— JAKARTA – Komisi Pemberantasan Korupsi (KPK) telah menaikkan status kasus dugaan suap yang melibatkan Bupati Lombok Barat, Lalu Ahmad Zaini (LAZ), ke tahap penyidikan. Keputusan ini diambil setelah tim penyidik melakukan ekspose perkara pada Selasa (21/7/2026) malam.

Juru Bicara KPK Budi Prasetyo mengonfirmasi bahwa perkara tersebut naik ke tahap penyidikan. Namun, ia belum merinci identitas tersangka yang telah ditetapkan maupun konstruksi perkara secara lengkap. Pengumuman lebih lanjut mengenai hal ini dijadwalkan dalam konferensi pers yang akan digelar hari ini.

Saat ini, penyidik KPK masih terus melakukan pemeriksaan intensif terhadap sejumlah pihak yang diamankan. Sebanyak tujuh orang yang dibawa dari Lombok, termasuk Bupati Lombok Barat, Direktur Utama PT Air Minum Giri Menang Lombok Barat, Kepala Dinas PUPRPKP, satu pihak swasta, serta tiga orang yang merupakan ajudan dan sopir bupati, tengah menjalani pemeriksaan di Gedung Merah Putih KPK.

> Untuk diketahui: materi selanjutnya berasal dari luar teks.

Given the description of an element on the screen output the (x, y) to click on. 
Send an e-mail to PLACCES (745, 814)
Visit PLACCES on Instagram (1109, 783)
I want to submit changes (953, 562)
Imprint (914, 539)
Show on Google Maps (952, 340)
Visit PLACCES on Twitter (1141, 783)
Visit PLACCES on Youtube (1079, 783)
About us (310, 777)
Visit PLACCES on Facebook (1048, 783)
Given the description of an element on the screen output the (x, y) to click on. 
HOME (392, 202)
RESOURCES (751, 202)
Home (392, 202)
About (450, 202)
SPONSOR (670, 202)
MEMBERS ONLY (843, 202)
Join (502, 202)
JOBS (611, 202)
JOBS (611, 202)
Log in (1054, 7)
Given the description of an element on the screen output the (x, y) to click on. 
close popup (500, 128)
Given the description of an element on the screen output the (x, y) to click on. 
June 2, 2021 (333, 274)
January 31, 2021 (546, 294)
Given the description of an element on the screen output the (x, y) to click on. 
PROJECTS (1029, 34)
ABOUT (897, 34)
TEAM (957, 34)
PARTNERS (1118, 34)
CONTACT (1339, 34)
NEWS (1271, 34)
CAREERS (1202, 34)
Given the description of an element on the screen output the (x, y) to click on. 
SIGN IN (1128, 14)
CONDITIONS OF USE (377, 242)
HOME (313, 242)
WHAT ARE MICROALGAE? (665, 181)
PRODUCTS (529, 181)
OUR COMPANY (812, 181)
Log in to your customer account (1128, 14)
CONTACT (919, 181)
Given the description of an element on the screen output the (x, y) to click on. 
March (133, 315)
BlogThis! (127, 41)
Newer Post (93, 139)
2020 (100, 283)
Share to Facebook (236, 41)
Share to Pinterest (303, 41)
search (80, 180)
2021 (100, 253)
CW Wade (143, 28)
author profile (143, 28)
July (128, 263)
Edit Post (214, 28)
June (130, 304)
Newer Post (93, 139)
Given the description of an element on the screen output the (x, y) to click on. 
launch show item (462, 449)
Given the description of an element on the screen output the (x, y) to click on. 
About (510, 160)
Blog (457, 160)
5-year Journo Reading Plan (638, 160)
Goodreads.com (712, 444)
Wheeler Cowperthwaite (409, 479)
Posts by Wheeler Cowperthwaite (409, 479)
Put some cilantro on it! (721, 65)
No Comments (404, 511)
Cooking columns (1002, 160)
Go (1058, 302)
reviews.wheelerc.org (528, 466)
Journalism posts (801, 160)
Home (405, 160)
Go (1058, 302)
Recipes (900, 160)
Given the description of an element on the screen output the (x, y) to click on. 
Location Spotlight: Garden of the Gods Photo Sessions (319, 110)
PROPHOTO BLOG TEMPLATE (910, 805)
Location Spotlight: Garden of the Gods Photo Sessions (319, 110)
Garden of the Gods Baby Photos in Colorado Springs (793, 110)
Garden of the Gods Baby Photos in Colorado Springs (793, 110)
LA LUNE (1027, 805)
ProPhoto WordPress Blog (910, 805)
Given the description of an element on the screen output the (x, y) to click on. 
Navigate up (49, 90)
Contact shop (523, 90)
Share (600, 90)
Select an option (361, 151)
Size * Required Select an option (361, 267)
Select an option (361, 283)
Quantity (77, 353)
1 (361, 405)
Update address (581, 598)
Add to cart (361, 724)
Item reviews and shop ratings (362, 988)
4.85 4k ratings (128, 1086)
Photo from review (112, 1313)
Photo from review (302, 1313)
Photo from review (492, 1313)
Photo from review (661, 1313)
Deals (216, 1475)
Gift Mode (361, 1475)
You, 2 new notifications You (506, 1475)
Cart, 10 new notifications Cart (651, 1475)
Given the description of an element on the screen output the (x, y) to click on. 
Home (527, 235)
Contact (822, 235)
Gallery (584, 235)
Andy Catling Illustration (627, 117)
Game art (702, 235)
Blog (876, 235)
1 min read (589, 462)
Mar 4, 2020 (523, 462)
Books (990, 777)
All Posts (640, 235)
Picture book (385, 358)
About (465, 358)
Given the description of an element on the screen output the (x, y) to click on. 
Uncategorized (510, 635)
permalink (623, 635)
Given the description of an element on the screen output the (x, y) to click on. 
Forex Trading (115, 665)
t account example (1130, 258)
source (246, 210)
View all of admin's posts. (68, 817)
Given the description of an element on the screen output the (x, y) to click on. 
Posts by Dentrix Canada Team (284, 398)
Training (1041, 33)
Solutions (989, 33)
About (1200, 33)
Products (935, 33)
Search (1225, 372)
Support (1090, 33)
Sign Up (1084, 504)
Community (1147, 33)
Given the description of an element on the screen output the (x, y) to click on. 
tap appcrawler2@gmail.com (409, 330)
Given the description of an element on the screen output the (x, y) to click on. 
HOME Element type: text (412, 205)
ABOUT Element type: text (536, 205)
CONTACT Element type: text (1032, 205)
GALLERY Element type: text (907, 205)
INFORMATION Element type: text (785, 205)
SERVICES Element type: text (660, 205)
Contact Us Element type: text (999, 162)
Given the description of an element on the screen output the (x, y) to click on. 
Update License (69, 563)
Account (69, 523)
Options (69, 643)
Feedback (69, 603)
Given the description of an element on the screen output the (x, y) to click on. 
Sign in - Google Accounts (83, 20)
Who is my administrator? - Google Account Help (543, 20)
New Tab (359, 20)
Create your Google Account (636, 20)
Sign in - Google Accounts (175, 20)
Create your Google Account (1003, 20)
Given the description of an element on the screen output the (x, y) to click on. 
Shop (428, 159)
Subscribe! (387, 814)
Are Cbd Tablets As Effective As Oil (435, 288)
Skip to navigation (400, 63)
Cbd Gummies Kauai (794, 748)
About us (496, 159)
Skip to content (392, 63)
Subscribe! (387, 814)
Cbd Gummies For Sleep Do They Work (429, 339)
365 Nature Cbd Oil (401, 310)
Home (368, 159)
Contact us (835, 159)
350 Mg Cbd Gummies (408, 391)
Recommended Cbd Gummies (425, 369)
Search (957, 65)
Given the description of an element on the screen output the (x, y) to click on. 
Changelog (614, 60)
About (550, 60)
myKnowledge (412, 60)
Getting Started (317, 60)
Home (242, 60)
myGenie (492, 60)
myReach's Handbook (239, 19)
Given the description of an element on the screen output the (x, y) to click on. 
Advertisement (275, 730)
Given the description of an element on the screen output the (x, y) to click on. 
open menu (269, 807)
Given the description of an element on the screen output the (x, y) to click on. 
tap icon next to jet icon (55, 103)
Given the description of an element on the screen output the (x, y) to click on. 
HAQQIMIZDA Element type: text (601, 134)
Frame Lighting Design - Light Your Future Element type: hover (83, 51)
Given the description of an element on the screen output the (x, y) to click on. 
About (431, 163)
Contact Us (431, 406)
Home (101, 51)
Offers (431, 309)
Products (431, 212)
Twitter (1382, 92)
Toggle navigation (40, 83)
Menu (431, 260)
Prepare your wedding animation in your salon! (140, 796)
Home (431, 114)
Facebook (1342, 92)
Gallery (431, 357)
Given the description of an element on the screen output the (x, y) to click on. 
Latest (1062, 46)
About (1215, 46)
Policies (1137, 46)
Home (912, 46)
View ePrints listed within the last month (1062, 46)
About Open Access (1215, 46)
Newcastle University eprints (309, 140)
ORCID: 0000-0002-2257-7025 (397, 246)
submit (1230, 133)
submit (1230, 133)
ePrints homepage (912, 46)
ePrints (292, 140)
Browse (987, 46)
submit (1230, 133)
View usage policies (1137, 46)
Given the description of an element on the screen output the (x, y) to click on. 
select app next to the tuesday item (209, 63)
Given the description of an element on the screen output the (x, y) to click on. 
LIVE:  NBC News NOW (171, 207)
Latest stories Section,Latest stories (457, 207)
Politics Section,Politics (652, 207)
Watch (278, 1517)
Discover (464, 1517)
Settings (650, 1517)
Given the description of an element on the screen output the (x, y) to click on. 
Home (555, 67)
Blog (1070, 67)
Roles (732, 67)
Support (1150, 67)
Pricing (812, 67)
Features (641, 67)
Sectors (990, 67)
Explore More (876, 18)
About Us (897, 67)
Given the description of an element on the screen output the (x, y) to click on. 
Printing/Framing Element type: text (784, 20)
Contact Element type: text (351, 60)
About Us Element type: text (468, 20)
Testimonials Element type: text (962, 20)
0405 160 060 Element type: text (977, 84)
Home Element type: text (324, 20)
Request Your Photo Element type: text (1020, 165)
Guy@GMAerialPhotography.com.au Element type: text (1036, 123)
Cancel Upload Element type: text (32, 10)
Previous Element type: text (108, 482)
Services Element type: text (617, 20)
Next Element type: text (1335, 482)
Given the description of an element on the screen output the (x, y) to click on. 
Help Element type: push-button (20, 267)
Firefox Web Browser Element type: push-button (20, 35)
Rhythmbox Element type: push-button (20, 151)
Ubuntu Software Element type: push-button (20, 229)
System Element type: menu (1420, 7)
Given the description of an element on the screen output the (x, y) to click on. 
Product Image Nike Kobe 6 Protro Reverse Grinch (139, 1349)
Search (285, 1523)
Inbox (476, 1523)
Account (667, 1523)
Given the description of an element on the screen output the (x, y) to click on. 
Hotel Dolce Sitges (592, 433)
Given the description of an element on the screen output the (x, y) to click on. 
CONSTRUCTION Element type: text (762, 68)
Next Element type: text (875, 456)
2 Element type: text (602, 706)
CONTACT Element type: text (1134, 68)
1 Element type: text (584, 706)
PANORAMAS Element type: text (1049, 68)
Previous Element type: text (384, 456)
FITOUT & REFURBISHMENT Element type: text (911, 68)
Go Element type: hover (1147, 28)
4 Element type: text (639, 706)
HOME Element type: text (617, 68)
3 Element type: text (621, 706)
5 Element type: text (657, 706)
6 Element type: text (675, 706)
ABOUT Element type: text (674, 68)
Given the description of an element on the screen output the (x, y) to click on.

Selain itu, tim KPK juga mengamankan satu orang pihak swasta di wilayah Jakarta pada Senin (20/7). Orang tersebut juga masih menjalani pemeriksaan terkait kasus ini.

Operasi tangkap tangan (OTT) yang dilakukan KPK kali ini total mengamankan 19 orang. Menurut Budi Prasetyo, pihak yang diamankan berasal dari kalangan Pemerintah Kabupaten Lombok Barat hingga pihak swasta.

Lalu Ahmad Zaini diduga ditangkap di rumah dinasnya. Penangkapan ini terkait dengan dugaan suap yang diterimanya dari sejumlah proyek di Lombok Barat.

“Perkara ini diduga berkenaan dengan penerimaan yang dilakukan oleh bupati terkait dengan proyek-proyek yang ada di lingkungan Kabupaten Lombok Barat,” jelas Budi.

Dalam kegiatan OTT tersebut, KPK juga berhasil menyita sejumlah barang bukti. Bukti-bukti tersebut meliputi uang tunai dalam berbagai pecahan rupiah serta beberapa dokumen yang diduga berkaitan dengan perkara ini.